▶ _Exercise objective_: Show every line of the records that contains the string "thumbnail", leaving out all other lines.

** START OF Provided records **

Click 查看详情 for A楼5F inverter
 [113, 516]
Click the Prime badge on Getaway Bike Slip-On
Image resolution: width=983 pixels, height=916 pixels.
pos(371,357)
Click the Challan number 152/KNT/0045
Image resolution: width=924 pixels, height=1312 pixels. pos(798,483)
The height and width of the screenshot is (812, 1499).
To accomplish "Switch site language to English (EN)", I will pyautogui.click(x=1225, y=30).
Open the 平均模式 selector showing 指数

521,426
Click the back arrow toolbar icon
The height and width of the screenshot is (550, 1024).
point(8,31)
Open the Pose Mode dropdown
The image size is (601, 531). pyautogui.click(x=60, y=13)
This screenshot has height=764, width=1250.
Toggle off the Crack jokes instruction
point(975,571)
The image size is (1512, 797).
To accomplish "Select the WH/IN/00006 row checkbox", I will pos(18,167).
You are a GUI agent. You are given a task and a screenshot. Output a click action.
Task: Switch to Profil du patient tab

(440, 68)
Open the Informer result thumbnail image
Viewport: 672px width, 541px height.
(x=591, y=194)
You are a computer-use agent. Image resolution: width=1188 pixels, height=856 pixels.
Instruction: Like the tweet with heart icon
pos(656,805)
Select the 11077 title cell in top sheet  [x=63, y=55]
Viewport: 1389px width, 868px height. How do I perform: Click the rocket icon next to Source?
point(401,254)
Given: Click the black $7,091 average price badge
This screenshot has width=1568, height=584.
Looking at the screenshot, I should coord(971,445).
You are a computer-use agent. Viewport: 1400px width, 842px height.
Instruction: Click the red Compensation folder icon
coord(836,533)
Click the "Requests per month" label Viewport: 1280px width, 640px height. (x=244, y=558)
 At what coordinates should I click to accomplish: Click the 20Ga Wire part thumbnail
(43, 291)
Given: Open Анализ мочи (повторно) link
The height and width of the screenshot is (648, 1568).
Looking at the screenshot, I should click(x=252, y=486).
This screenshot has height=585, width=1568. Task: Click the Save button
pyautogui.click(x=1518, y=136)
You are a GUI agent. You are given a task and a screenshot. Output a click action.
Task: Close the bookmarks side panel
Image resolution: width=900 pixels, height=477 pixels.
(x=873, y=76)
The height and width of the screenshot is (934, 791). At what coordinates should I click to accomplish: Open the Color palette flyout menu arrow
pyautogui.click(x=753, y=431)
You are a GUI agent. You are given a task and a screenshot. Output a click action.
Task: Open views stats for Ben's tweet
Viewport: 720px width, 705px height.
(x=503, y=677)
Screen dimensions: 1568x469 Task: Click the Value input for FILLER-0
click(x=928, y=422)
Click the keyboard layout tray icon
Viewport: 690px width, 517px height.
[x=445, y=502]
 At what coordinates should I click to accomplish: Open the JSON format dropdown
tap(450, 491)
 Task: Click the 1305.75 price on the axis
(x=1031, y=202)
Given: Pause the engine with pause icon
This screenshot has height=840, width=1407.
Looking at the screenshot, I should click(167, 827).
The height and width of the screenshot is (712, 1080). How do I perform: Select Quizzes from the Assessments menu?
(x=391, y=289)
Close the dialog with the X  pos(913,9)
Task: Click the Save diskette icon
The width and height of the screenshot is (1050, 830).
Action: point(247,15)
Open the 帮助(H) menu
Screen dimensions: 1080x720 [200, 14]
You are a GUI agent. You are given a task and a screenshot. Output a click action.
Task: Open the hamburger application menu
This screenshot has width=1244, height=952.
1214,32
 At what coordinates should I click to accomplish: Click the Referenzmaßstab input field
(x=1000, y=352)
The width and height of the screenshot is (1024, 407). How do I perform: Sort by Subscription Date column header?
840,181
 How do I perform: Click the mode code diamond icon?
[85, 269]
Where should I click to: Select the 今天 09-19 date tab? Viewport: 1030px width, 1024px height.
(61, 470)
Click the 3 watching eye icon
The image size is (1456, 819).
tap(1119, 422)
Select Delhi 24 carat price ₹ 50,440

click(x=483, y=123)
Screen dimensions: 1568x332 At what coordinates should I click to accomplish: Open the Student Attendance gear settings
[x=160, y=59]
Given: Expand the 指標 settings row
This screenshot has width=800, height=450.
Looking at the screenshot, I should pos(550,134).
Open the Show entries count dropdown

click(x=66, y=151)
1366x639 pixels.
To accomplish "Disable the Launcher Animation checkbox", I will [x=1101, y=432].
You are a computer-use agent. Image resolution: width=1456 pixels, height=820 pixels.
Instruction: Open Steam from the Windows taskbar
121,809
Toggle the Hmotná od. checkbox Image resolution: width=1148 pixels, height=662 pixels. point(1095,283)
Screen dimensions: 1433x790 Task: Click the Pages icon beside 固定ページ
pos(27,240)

** END OF Provided records **

▶ _Reply to the task_:
Open the Informer result thumbnail image
 At what coordinates should I click to accomplish: Click the 20Ga Wire part thumbnail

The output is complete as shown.